The first patient was a middle-aged drunk man who was stabbed in the chest multiple times (at 9 o'clock in the morning?  Really?) but only had superficial injuries.  This story is not about him.

The second was a young man who was stabbed in the abdomen and left arm (at 10 AM?  Fucking really, Call Gods??) and had multiple lacerations to his small and large intestine as well as the left brachial artery and required a laparotomy, resection of the small intestine, repair of the colon, and repair of the brachial artery.  This story is not about him either.

The third was a teenager who was shot in the thigh (at noon?  Seriously, what the fuck, Call Gods??) and had a broken femur which required surgical fixation.  Nope, this is not about him.

The fourth guy, on the other hand . . . yeah the fourth guy threw everyone off.  I bet at this point even the Call Gods were tired of playing the same goddamned joke on me.

I was already exhausted and ready to go home by the time Quinton (not his real name™) was brought in at 1 PM (only 19 more hours to go!).  "Hi everyone, this is Quinton.  We found him on the side of the road.  Looks like he was hit by a car.  Got an abrasion on his left shoulder, looks like his face landed on a stick.  His left eye is, well, it's just missing.  He's unresponsive, not moving anything for us."

The road they found him near is a high-speed road, so everyone immediately jumped into action knowing that he had been suffered a high-velocity, high-energy strike.  The potential injuries were vast - literally anything could be injured.  Since the anaesthesiologist was intubating him, I started at his feet and made my way up.  His feet and legs were fine.  Pelvis, stable.  Abdomen was soft, flat, no obvious injuries, ultrasound negative for blood in the belly.  Chest was stable, no obvious rib fractures, breath sounds were equal.  His heart was beating a bit fast, but the sounds weren't muffled, so I doubted a blunt cardiac rupture.  Arms and hands were normal.  His neck looked normal.

And then I got to his head.  His left eye wasn't missing, but it wasn't normal either.  The globe (eyeball) was ruptured, presumably from the stick he had landed on.  I didn't so much care about the eyeball - while that injury looks seriously bad, you can live without an eye.  His scalp had some matted dried blood in it which made evaluation of his scalp impossible.

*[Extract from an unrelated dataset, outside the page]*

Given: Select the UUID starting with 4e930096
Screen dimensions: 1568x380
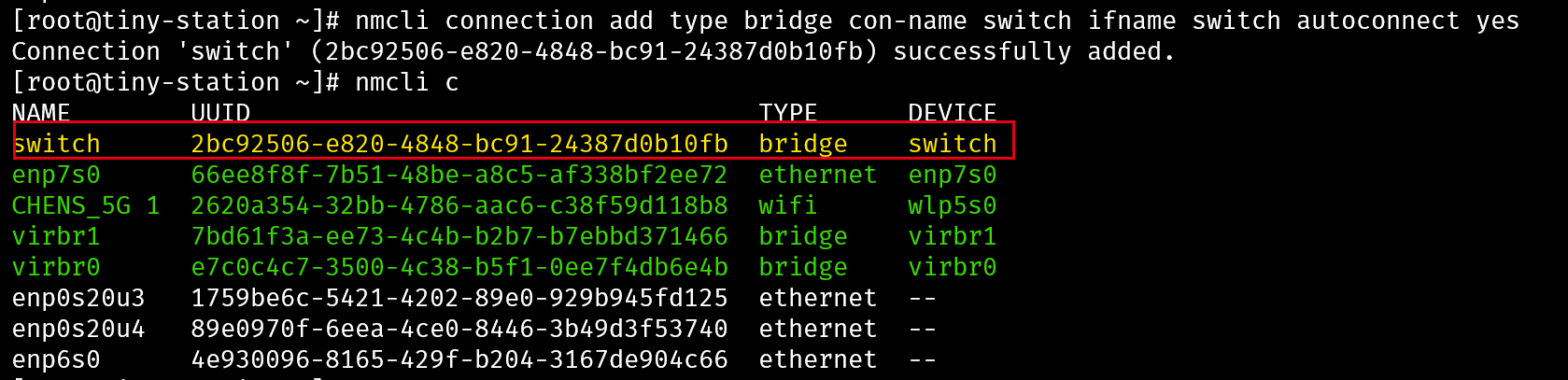Looking at the screenshot, I should pyautogui.click(x=459, y=359).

With his airway secure and his vital signs stable, we got a quick X-ray of his chest (normal) and pelvis (normal) and went immediately to the CT scanner.  When a scan is done, the tech first shoots a "scout" film, which is essentially a plain X-ray of the body part to be scanned.  The tech shot the scout intending to set up for the scan then said something entirely unexpected:

Tech: Um . . . there's a bullet in there.
Me: Wait, there's a what??
Tech: No wait, I was wrong.
Me: Whew.
Tech: There are two.

I looked at the screen, and sure enough there was a bullet sitting right in the middle of his head and another one in his face.  Uh . . . what?  I had assumed he had suffered a high-velocity, high-energy strike, but this wasn't exactly what I had in mind.

The CT images came through a few seconds later, and to say I was surprised would be a drastic understatement.  That matted blood on his scalp was hiding a gunshot wound and underlying skull fracture with a large haematoma in his brain, with the bullet coming to rest in the soft tissue of his cheek.  The second bullet had apparently gone through his eyeball and lodged in the middle of his brain.  There was severe swelling of his brain and transtentorial herniation.  If that sounds bad, it's probably even worse than it sounds.

It takes a lot to surprise me, but that SURPRISED THE HELL out of me.

About an hour later Quinton was in the operating theatre with one of my neurosurgery colleagues, despite the fact that we both knew any aggressive treatment would likely be futile.  Unfortunately we were both right - it took him two more days to finish dying.  No one ever came to identify him, so organ donation was impossible.

I like to joke that I'm a pessimist and that pessimists get more happy surprises, but in reality surprises in the world of trauma are nearly universally bad.  And expecting the unexpected sure sounds like a great way to avoid surprises.  Sometimes, however, the unexpected is just, well, unexpected.